The real challenge is finding a good way to perform the pre-pass; it's easy to pick a simple naive method, but optimality is likely exponential-time, or if one is lucky, polynomial with an intractable constant (using trellis).
The fact that PNG uses a dictionary-based compressor instead of a PPMD-like system likely makes the problem much harder.
What does PNGout do different? I tried optipng with -o9, which is an exhaustive search, and it didn't make the file as small as the PNGout one.
I though -o9 tried every possible method of encoding the png, but I guess it's missing something.
Edit: I found my answer: http://optipng.sourceforge.net/pngtech/optipng.html - apparently the png filter can be applied to each row independently. But I think optipng uses the same filter for the entire image, not each row.
- Compression improvements:
Use zlib's deflateTune().
Use 7zip's powerful deflation engine.
(This is not possible with libpng, so a custom encoder is needed.)

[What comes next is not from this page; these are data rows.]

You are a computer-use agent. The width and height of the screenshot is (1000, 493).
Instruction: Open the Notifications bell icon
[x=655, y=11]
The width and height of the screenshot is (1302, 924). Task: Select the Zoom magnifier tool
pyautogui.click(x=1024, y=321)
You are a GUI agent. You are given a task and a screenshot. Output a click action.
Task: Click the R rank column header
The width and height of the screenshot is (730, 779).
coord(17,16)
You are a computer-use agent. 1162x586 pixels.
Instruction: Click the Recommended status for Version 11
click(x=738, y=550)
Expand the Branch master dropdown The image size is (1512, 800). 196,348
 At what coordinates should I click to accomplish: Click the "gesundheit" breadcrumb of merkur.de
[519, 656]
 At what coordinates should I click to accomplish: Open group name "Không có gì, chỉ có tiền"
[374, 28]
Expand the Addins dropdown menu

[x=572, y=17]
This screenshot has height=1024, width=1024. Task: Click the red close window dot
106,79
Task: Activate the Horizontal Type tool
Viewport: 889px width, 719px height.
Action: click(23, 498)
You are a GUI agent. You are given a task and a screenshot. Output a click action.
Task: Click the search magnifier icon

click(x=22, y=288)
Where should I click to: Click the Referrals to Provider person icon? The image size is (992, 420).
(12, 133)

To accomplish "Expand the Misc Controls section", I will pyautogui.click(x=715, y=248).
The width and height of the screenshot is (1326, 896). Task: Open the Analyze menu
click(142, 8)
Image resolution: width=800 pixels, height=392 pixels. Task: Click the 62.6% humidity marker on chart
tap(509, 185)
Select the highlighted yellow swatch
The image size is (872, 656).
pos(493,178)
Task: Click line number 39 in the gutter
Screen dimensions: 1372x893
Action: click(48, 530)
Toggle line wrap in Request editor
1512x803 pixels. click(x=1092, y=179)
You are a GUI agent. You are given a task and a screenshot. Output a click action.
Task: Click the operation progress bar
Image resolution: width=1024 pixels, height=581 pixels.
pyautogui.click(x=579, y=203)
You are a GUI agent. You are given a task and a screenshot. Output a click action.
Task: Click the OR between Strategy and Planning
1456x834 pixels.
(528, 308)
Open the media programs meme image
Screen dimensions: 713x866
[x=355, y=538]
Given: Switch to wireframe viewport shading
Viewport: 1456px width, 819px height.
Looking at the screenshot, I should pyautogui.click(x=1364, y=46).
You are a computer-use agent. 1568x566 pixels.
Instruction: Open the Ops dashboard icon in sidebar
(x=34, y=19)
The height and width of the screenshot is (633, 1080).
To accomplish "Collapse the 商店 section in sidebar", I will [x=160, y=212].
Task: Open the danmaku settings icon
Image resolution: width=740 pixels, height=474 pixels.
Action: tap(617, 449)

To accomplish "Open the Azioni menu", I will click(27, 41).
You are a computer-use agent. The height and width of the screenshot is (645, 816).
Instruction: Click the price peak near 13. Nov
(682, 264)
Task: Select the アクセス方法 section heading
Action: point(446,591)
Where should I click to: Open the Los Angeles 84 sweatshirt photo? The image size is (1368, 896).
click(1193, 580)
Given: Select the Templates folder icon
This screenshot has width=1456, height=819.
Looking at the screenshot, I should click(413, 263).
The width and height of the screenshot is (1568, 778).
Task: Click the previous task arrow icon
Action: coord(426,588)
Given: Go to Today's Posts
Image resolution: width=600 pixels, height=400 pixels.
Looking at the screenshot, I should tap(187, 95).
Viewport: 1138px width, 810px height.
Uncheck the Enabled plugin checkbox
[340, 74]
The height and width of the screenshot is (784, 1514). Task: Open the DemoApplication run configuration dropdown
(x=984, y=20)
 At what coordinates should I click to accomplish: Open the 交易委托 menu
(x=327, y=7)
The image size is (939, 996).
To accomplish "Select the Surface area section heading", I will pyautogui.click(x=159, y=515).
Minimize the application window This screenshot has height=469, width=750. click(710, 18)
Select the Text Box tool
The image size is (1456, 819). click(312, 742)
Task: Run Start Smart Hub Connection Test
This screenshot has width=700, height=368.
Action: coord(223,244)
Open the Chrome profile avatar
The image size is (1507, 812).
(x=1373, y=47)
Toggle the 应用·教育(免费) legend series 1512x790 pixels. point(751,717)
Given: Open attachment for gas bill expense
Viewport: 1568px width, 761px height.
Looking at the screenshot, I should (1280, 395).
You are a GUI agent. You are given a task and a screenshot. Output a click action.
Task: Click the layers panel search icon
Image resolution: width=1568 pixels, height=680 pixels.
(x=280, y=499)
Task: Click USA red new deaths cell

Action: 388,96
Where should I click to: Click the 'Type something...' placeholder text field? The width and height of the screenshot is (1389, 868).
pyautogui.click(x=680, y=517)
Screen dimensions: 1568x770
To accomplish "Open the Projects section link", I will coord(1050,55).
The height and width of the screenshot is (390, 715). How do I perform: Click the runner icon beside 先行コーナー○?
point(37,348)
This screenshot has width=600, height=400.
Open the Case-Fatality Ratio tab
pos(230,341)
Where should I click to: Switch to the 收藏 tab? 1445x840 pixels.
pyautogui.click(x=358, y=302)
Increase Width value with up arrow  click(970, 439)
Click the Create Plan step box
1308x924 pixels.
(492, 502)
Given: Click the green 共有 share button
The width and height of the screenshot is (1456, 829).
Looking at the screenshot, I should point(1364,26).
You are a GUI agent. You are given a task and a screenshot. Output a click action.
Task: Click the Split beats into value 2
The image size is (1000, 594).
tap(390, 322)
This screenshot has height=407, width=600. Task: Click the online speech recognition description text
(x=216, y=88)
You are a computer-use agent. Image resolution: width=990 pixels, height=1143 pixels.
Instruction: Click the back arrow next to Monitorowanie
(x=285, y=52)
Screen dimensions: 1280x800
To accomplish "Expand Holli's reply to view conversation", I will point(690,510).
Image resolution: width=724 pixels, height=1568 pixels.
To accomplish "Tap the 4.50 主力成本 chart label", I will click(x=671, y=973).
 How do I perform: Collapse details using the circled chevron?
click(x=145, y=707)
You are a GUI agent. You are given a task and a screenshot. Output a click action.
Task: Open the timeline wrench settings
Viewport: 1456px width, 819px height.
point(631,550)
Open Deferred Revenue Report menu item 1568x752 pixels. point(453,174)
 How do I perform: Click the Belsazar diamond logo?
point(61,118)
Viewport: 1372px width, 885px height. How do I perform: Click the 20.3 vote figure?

AdvanceCOMP uses the same deflate code as 7zip. PNGout uses a deflation engine that claims to be better than 7zip's.
There doesn't seem to be a Mac or Linux port for PNGOut; the link redirects to a forum about GTA. And isn't PunyPNG a web front-end for OptiPNG? That would explain the lack of any real differences between the two.
Also, would be good to know what flags were used when compressing the images.
// edit: See @ccollins post for a link to Mac/Linux/BSD ports of PNGOut.